What to Bring to the Meeting
Arrive prepared. The school team will be familiar with the bureaucratic framework; you should be too. Bring:
- Any independent diagnostic or clinical reports (paediatrician, psychologist, occupational therapist, speech pathologist)
- A written list of specific adjustments you are requesting, linked to your child's functional needs
- Notes on any adjustments that have been tried and why they were insufficient
- A copy of any existing ILP, annotated with what is and isn't being implemented
If the meeting feels unproductive or you are being pressured to sign an ILP that doesn't reflect your child's actual needs, you are not obligated to sign it on the day. Ask for time to review the document and return it within a set timeframe.
After every meeting, send a follow-up email within 24 hours summarising the specific adjustments agreed upon, the staff member responsible for each, and the timeline. This email becomes a binding contemporaneous record. If the school doesn't dispute it, the agreed adjustments are documented.

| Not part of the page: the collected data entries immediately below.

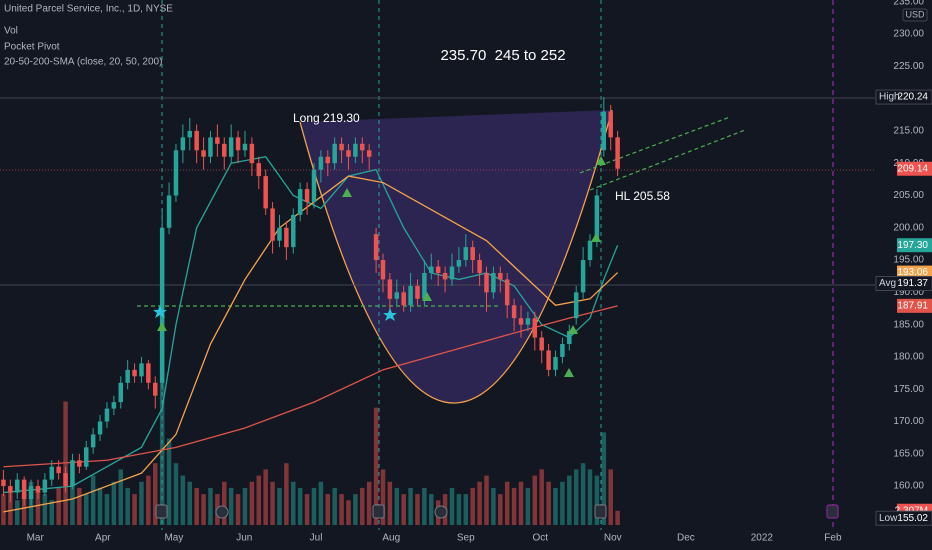  Describe the element at coordinates (908, 260) in the screenshot. I see `y-tick-label: 195.00` at that location.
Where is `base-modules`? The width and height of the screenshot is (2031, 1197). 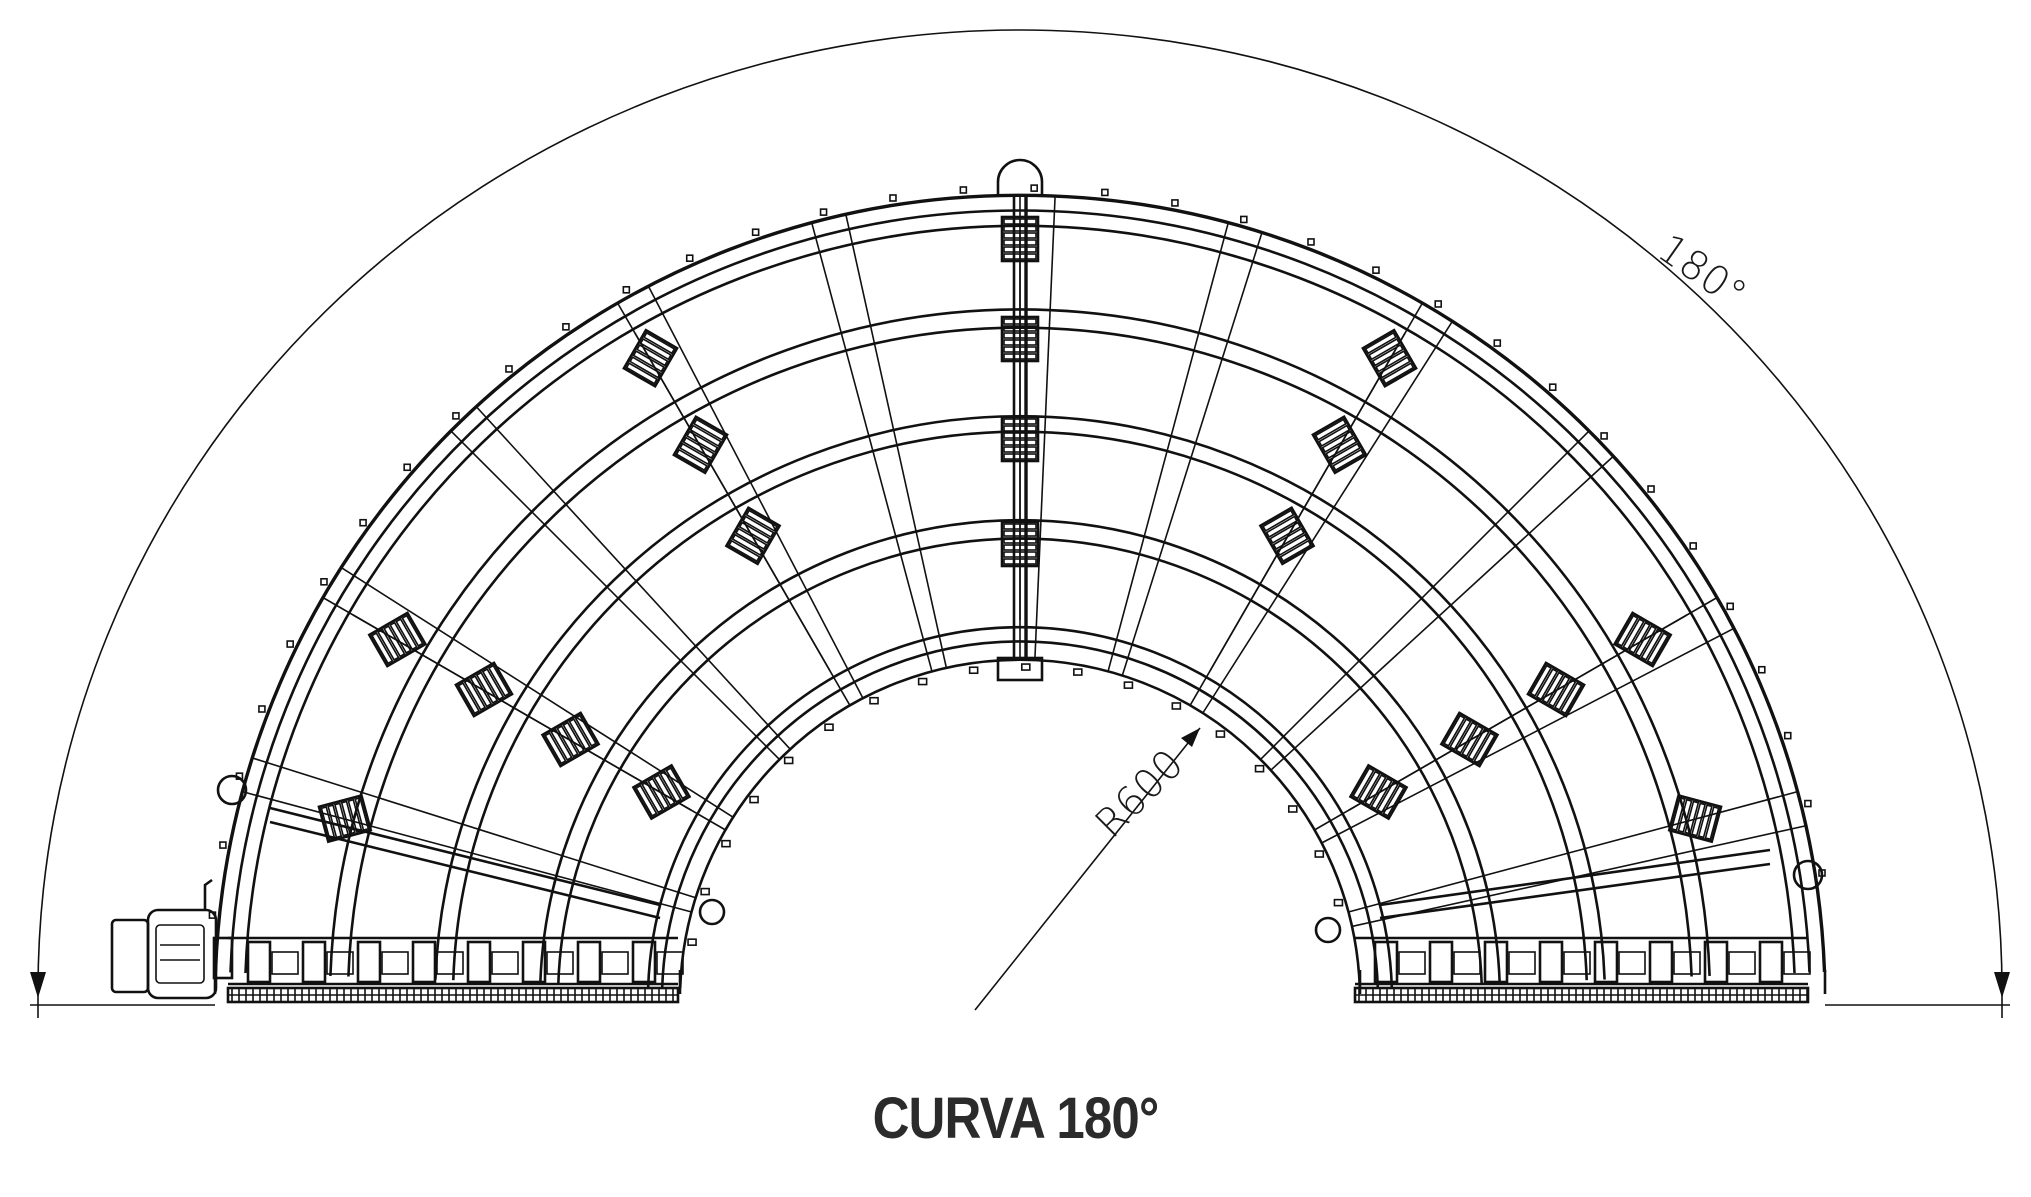 base-modules is located at coordinates (1018, 970).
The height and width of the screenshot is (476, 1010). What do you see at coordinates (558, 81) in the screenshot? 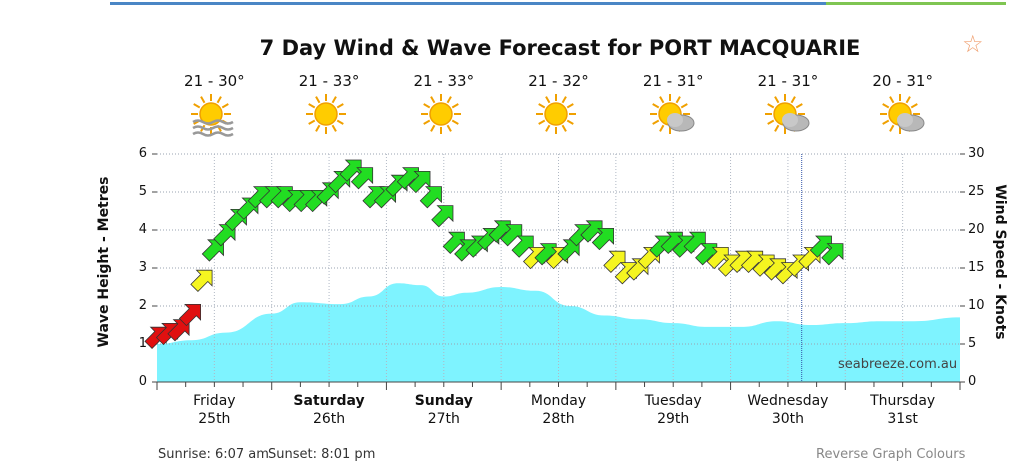
I see `day-temp-range: 21 - 32°` at bounding box center [558, 81].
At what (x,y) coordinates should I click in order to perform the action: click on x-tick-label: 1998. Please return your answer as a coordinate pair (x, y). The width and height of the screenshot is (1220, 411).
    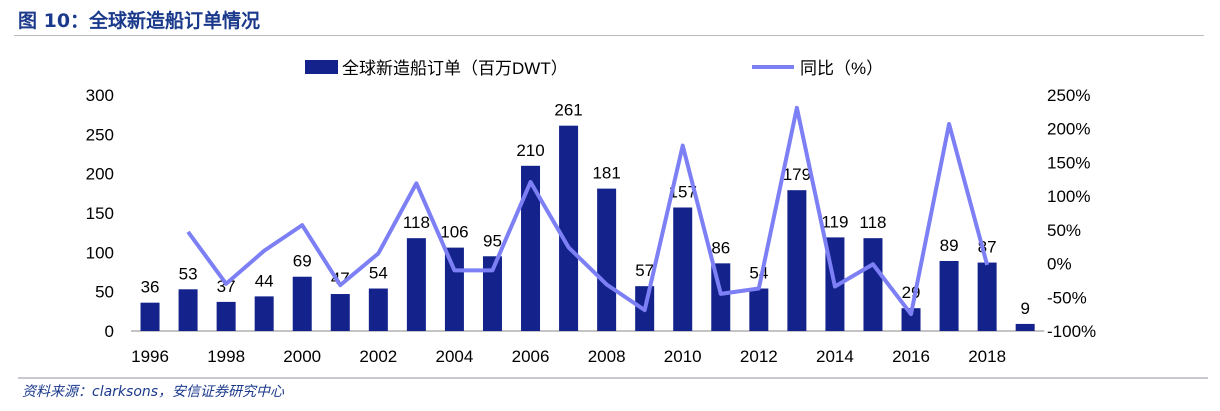
    Looking at the image, I should click on (226, 356).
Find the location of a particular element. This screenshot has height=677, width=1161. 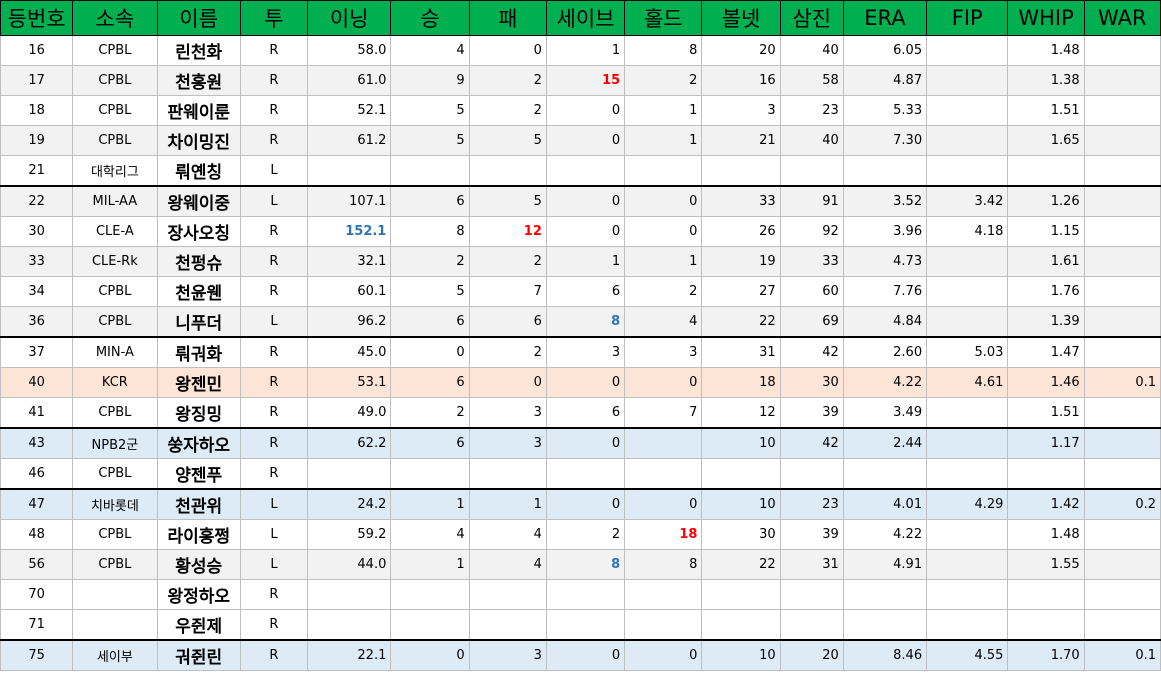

If you want ready-to-use templates for your LaST meeting request, ILP follow-up email, and formal escalation letters — including scripts for when the team isn't following through — the NSW Disability Advocacy Playbook covers all of it with pre-formatted templates designed for the NSW system.
When the LaST Process Breaks Down
The Learning Support Team is the entry point to the formal support system, but it is not the endpoint if the school isn't providing adequate adjustments.
If LaST meetings are happening but agreed adjustments aren't being implemented in the classroom, the next step is a Letter of Concern to the school principal citing the specific ILP commitments that are being ignored.
If the LaST assessment has concluded that your child's needs exceed what can be addressed through the school's existing resources, the team should initiate an Access Request for Integration Funding Support or support class placement. If that referral isn't happening despite clear need, you can request it in writing — citing the DSE 2005 obligation to provide reasonable adjustments that enable equivalent access to education. See how the Access Request and support class process works for next steps.
The Learning Support Team is most effective when parents are active, documented participants. Requesting meetings in writing, following up with summary emails, and bringing independent clinical evidence transforms the dynamic from an informal chat into an accountable process.